THE SILENCE THAT DRIES ROCÍO

by Jhon Sánchez

“Silence may kill my granddaughter,” I told the cellphone’s customer service representative after explaining to him that I was calling from Patía, the southern part of Cauca. “The lack of the sound of rain is ending her life. She is only seven years old.” The phone was not making the rain sound for quite a while and my granddaughter, Rocío, had been sleeping and sleeping, and her spiky hair growing and growing. And still, she was sleeping, almost dead, as Doña Juana would put it.

After her games and dances under the rain, Rocío’s hair had dropped curly, tender and wet like beautiful panicles of rice. I tried to explain to the agent how pleasant it was to feel Rocío’s cold hands and body. She came out to the rain and returned like ice and hours later despite the inclement sun, it was nice to be around her body that seemed to emanate the air of a freezer.

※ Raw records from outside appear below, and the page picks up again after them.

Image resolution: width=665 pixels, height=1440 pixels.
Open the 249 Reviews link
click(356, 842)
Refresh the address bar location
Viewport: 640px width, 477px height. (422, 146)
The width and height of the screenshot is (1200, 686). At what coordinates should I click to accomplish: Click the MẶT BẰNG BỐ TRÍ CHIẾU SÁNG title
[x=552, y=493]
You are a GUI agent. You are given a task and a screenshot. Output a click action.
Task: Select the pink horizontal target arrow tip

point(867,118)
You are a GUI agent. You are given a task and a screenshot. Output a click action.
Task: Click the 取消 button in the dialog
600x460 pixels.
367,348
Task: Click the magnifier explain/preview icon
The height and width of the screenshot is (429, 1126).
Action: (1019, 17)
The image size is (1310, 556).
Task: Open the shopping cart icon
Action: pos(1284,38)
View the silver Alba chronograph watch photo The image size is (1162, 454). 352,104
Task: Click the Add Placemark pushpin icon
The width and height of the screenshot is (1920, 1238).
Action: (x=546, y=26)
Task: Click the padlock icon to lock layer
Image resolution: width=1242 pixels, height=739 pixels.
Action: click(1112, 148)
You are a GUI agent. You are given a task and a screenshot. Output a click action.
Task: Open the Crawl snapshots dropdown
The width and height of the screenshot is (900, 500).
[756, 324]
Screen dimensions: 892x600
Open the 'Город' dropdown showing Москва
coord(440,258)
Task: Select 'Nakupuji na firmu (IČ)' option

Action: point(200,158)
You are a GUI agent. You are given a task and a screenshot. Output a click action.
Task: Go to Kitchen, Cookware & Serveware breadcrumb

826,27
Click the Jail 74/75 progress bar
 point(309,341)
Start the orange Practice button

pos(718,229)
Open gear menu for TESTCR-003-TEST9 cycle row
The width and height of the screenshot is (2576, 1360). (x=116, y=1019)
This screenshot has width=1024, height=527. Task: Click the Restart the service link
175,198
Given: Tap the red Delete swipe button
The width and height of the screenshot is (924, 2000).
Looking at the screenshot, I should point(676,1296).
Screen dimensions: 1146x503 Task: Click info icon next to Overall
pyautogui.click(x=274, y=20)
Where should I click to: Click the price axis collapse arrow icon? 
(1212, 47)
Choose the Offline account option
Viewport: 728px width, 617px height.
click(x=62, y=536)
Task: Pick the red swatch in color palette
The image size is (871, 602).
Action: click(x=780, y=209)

The phone agent listened to me all the time. It was a signal that he was an envoy from God’s will. I heard his name, Isidro, and I thought, Like Saint Isidro, the patron of rain. I told him about the saint and asked him whether he knew Santa Maria de la Cabeza. “Saint Isidro’s wife also has the power to irrigate the crops.”

Here in Patía, we are in a drought, the first time in my life without rain, and Rocío was only sleeping. When I think about this drought, I imagine the earth like the shape of my own ear, an almost deaf ear unable to perceive yells, thunders, whispers, and drizzles.

“My granddaughter needs to listen to the rain to be awake,” I said to Isidro, the phone agent, speaking straight to the little machine’s receiver, with the speaker pressed against my left ear. I have to do the same when my daughter calls from Nueva York, talking to the screen with some square images and moving it quickly to my ear to listen to my daughter’s voice. I said it slowly word by word to see whether Isidro could understand,

“In this land now, there is only the quietness of a desert where the dead earthworms look like charcoal.”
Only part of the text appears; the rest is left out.